I'm given an assignment to prove that a cycle basis has the properties of a matroid. But I'm having problems trying to understand the paragraph below excerpted from here

Let a matroid be a set of elements M, and a family of nonempty subsets C1, C2, etc, which we will call cycles. No cycle is a proper subset of another cycle, and the union of two different cycles, minus their intersection, is or contains another cycle.
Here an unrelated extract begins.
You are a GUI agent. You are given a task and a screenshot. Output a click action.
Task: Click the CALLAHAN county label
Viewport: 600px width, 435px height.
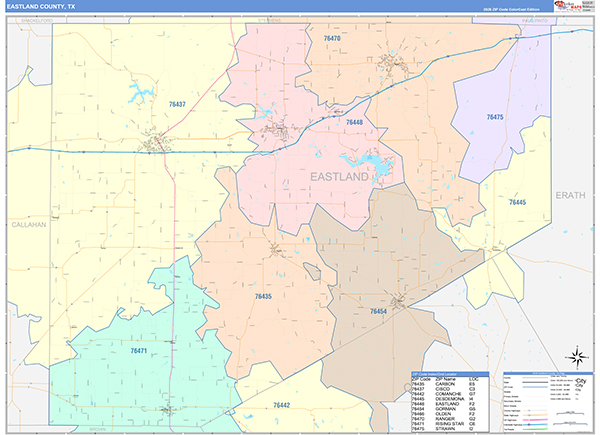[29, 225]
To show equivalence, begin with a matroid defined in terms of cycles, and let independent sets be subsets of M that contain no cycles[1]. Clearly the subset of an independent set contains no cycles, hence it is another independent set. Let V be the largest independent set[2]. Adding any element x to V will produce at least one cycle. However, adding x cannot produce more than one cycle, since the set C1+C2, with x crossed out, would be a subset of V, and V would contain a cycle. Therefore adding x and deleting one of the other elements in the resulting cycle produces a new maximal independent set. Thus V can be gradually transformed into any other independent set U, by taking any element x in U-V, adding it to V, and deleting an element from V-U. Once all elements are transferred, the new independent set contains U, and is as large as V.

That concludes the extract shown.